Many a tale of elf and fairy did she tell the dying child,
Till his eyes lost half their anguish, and his worn, wan features smiled:
Tales herself had heard hap-hazard, caught amid the Babel roar,
Lisped about by tiny gossips playing round their mother’s door.
Then she felt his wasted fingers tighten feebly as she told
How beyond this dismal alley lay a land of shining gold,
Where, when all the pain was over—where, when all the tears were shed—
He would be a white-frocked angel, with a gold thing on his head.
Then she told some garbled story of a kind-eyed Saviour’s love,
How He’d built for little children great big playgrounds up above,
Where they sang and played at hop-scotch, and at horses all the day,
And where beadles and policemen never frightened them away.
This was Nell’s idea of Heaven—just a bit of what she’d heard,
With a little bit invented and a little bit inferred.

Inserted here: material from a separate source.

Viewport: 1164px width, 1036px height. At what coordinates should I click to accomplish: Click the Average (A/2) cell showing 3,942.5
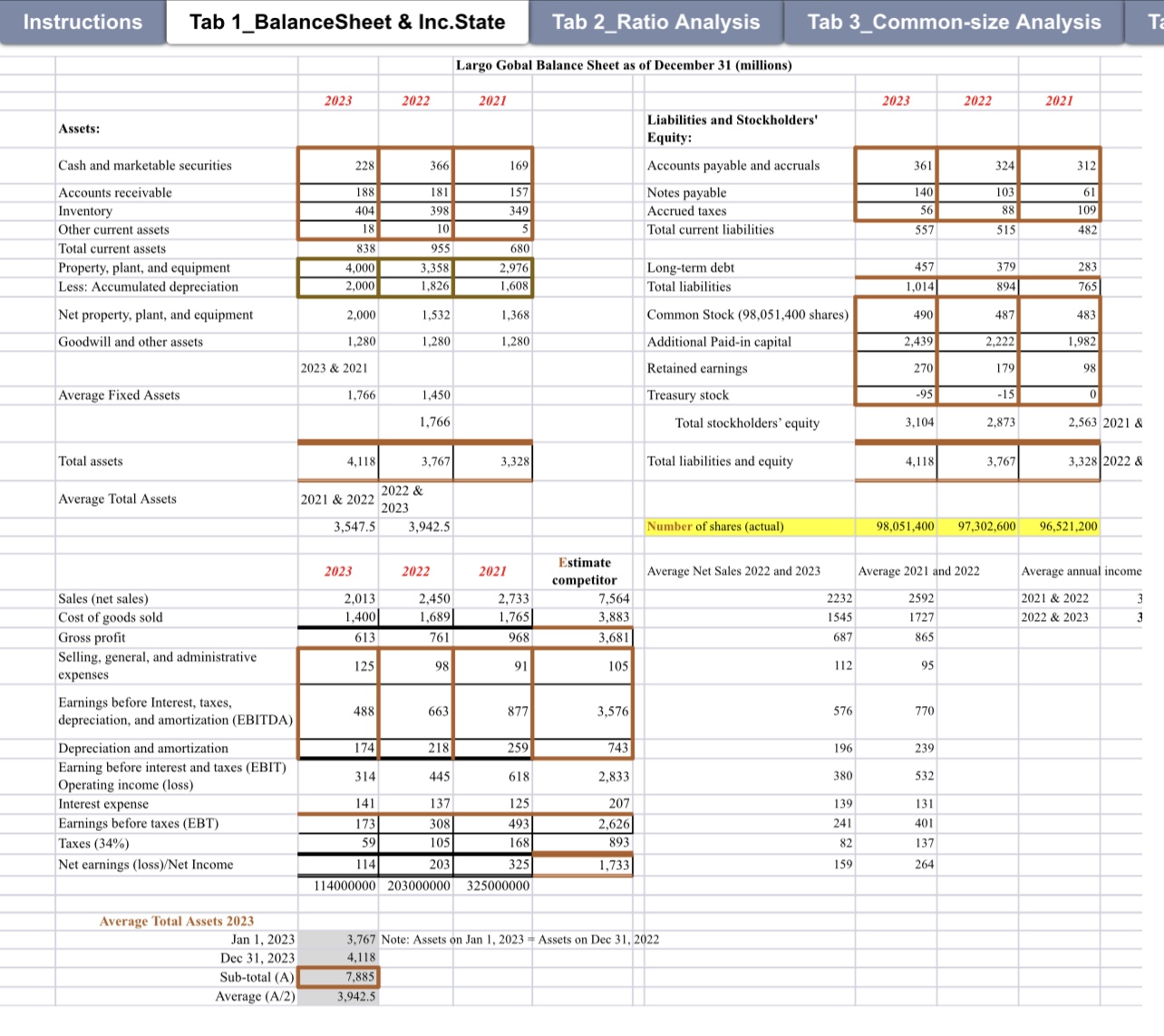pyautogui.click(x=338, y=996)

But her brother lay and listened, and he seemed to understand,
For he closed his eyes and murmured he could see the Promised Land.
“Yes,” he whispered, “I can see it—I can see it, sister Nell;
Oh, the children look so happy, and they’re all so strong and well;
I can see them there with Jesus—He is playing with them, too!
Let us run away and join them, if there’s room for me and you.”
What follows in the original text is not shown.